[RECORD EXTRACTS — start]

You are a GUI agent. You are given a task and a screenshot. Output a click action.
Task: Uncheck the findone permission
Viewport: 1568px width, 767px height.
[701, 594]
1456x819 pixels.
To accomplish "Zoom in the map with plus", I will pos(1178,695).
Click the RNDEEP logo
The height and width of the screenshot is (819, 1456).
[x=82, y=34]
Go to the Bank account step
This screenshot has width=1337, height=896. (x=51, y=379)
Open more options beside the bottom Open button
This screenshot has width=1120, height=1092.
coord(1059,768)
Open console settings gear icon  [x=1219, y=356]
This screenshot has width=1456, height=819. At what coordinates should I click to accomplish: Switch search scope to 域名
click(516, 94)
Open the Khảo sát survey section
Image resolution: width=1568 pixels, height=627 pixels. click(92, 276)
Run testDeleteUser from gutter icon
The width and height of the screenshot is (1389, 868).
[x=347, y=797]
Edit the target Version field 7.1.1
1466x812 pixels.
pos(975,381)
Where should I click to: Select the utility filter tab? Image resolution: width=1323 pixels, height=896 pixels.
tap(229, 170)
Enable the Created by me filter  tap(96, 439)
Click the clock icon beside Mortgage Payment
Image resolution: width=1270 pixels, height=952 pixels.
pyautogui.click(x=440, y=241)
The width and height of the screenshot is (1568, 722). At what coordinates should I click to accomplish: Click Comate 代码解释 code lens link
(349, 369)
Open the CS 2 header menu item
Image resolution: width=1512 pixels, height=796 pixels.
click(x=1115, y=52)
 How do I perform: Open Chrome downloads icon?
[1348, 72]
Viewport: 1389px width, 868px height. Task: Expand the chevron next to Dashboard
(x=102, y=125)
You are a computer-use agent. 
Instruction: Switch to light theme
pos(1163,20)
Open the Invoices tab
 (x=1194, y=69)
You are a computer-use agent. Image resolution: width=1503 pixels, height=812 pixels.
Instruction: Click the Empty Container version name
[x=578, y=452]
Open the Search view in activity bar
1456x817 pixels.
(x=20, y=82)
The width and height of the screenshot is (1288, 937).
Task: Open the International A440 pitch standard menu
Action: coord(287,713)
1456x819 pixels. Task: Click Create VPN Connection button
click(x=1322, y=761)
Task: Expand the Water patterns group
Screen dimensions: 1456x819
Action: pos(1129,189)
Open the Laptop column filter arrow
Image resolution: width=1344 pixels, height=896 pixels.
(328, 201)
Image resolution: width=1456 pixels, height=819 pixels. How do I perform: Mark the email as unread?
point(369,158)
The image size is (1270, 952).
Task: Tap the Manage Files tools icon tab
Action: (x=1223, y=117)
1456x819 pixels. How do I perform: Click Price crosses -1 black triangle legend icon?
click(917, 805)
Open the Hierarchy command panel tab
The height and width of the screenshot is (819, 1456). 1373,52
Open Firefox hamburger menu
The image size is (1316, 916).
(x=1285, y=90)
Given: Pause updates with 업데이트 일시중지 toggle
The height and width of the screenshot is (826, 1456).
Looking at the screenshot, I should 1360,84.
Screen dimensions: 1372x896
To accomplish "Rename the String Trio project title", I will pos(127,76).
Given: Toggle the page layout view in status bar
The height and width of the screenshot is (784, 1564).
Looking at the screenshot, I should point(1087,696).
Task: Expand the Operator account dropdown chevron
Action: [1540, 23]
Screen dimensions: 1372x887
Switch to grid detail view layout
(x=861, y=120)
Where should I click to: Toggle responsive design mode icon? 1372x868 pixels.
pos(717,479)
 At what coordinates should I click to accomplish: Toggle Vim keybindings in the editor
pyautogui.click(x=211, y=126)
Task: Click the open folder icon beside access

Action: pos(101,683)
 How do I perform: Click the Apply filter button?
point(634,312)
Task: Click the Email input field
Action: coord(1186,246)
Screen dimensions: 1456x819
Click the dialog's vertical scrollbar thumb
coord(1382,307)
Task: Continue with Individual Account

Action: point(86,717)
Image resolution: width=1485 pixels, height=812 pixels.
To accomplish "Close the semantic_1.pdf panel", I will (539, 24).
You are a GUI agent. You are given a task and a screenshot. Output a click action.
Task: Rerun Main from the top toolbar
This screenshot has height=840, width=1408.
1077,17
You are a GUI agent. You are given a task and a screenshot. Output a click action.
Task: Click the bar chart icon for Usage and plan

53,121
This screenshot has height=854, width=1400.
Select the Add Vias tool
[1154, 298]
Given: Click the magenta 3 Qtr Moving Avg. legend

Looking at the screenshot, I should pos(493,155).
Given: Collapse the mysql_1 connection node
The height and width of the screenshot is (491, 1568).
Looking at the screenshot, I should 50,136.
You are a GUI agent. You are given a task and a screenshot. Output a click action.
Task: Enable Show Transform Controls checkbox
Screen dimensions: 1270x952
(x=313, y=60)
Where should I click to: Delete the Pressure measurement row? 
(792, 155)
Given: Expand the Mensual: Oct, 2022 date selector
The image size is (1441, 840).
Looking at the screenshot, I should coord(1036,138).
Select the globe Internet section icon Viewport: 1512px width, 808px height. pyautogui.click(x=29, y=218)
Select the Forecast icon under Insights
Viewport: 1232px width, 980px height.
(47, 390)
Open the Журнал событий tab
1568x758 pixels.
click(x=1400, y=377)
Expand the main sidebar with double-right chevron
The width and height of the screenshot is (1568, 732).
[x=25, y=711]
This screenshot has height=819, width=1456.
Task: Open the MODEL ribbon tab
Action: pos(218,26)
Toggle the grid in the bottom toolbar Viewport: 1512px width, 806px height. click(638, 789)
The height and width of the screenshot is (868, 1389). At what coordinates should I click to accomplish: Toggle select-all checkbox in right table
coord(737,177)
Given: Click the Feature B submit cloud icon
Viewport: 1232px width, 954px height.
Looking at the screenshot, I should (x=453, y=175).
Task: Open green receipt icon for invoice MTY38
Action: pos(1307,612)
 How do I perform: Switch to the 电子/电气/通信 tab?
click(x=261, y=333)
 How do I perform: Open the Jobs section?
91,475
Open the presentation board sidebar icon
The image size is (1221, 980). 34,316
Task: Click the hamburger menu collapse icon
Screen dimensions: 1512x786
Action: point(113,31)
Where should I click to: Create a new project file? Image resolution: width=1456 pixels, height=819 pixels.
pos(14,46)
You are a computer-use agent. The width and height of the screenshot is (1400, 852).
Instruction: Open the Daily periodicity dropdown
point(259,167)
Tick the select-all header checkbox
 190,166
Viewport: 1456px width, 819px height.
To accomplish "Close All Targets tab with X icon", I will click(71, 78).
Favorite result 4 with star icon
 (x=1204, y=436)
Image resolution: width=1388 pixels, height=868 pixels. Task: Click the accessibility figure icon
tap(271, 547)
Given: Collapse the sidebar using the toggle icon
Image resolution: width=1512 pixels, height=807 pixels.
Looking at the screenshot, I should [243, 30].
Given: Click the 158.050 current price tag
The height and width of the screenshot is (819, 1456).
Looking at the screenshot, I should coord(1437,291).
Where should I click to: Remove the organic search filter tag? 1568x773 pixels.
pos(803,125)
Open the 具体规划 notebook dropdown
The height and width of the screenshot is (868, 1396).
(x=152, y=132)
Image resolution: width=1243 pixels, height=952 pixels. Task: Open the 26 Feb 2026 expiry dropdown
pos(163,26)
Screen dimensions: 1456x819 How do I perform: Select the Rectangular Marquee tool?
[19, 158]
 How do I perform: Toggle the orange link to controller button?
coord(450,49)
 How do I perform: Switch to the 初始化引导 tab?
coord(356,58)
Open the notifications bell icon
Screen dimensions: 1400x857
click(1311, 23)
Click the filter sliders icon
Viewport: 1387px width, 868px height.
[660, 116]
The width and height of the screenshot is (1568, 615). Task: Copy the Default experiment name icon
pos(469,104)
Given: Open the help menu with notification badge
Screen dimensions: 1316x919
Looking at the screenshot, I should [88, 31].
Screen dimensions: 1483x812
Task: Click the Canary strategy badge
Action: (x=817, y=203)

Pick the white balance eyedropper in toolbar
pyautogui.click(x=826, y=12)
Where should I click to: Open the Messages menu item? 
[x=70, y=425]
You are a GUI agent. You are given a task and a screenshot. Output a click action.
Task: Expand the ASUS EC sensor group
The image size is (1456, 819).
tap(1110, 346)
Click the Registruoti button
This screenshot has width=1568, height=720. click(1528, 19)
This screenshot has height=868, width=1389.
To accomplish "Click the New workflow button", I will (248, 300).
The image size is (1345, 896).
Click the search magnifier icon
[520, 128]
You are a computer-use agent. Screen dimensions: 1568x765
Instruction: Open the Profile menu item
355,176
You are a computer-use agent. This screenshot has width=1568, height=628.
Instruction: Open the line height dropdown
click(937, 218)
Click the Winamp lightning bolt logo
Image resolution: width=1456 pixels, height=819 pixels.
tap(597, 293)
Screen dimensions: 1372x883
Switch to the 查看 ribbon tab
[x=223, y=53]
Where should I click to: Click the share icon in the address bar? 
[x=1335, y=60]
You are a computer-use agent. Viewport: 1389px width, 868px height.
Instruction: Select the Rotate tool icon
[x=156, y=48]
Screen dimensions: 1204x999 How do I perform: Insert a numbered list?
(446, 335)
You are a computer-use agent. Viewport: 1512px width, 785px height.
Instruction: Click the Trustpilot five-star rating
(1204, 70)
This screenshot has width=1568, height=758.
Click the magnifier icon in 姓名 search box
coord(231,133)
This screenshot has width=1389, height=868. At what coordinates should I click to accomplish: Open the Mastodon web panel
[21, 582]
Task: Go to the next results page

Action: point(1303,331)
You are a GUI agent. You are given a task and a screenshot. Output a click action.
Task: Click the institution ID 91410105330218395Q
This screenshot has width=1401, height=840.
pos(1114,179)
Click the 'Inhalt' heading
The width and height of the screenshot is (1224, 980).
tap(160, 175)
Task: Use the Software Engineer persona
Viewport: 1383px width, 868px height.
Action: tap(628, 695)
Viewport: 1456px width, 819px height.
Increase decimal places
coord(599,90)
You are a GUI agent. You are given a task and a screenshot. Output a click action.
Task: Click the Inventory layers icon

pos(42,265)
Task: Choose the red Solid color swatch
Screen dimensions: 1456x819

[RECORD EXTRACTS — finish]

• _EXERCISE REQUIREMENTS_
Compute the number of lines in the entries above that hold the word "will"; the answer must contain nothing else.

• _EXPECTED ANSWER_
5